About seven years ago, I worked a case that appeared to be a standard forensic investigation. The client, a retailer with multiple locations, had been provided a Common Point of Purchase (“CPP”) analysis from the bank that handled its payment card transactions. The CPP revealed a high possibility of fraudulent activity at various locations, suggesting this retailer’s sensitive customer card data had been accessed by intruders. Our task was to identify how, where, and for how long thieves had been accessing the client’s payment systems and siphoning card data.
At the conclusion of the investigation, we had a well- defined timeline – the intruders had accessed payment transactions from early April to mid-June. However, we had a problem: the CPP data did not add up. There were a handful of transactions that fell outside of what we were certain was the timeline of exposure. The outlier population was not large, but large enough and overa wide enough timespan for us to be concerned over transactions both before and after our strictly-defined window. It looked like our investigation was not, in fact, complete.

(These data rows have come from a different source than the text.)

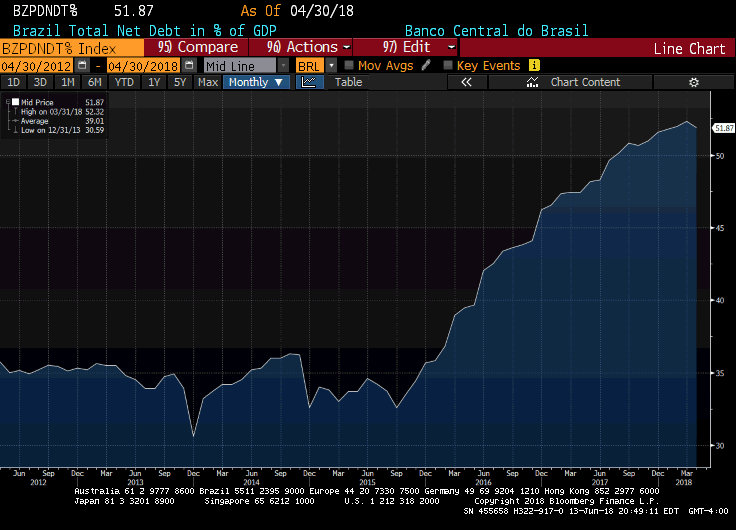Image resolution: width=736 pixels, height=530 pixels.
Task: Select the YTD time range
Action: (x=124, y=82)
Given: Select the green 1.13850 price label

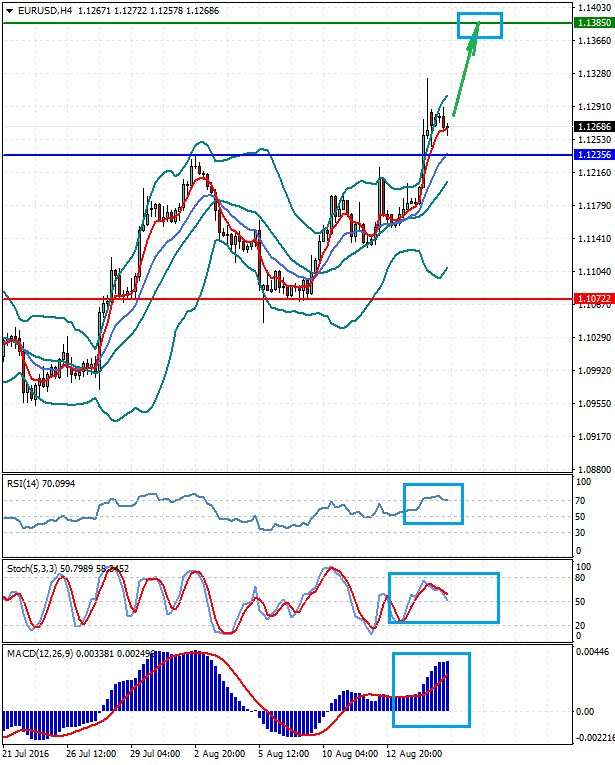Looking at the screenshot, I should pyautogui.click(x=588, y=22).
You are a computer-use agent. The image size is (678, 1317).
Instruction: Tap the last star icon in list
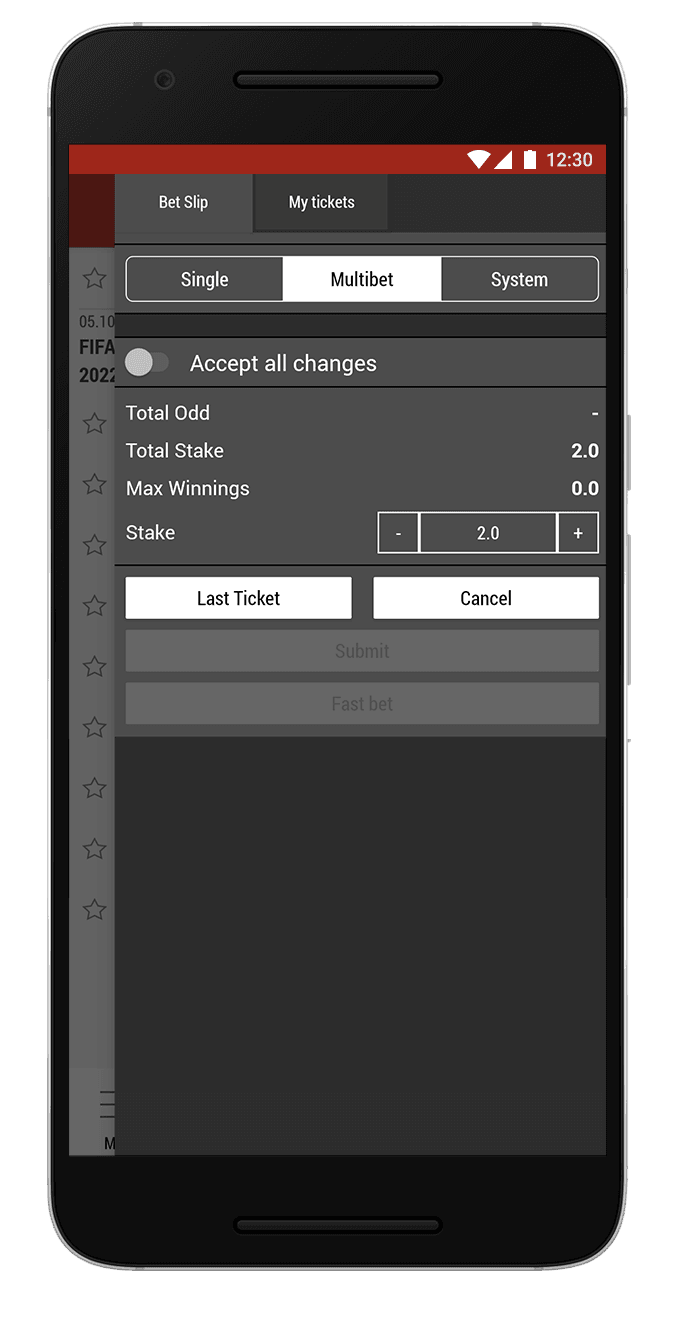(x=94, y=910)

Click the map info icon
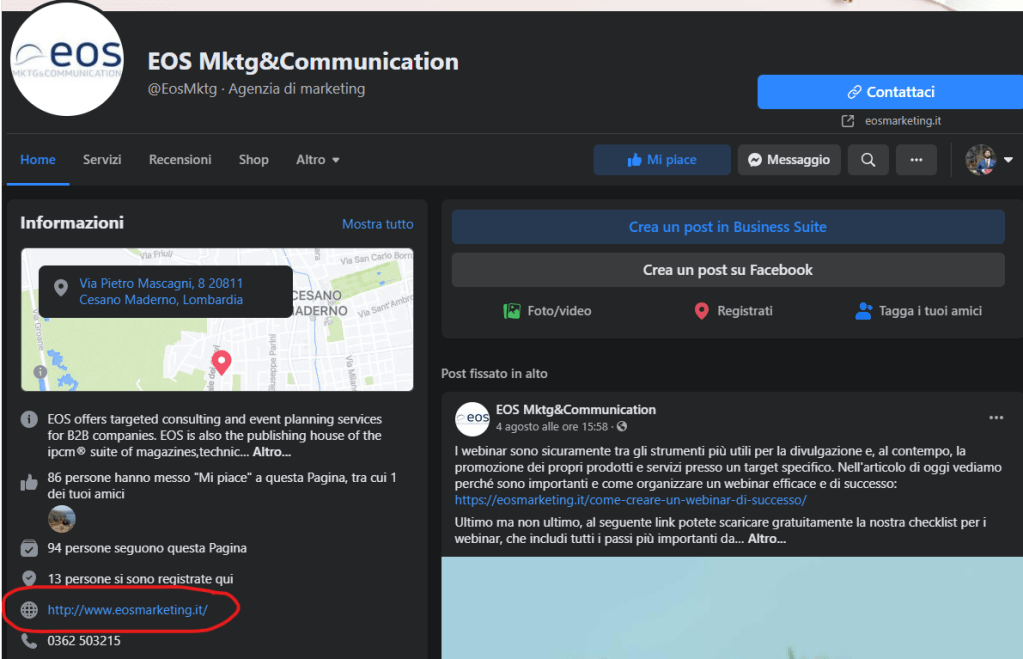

Fast forward another week and we get a break in the case. We discovered that in a significant number of instances, particularly for home delivery orders, employees printed customer transaction information in hardcopy and stored the printouts in cardboard boxes at retail locations. These hard copies included customer name, payment card number, expiration date, and security codes – everything you would need to perform fraud. The retailer’s IT, security, and compliance personnel had no idea that this was happening. Individual store managers were not looking closely at the printouts. However, as we would later find, certain employees had recognized the value of this information goldmine, and used it to commit fraud.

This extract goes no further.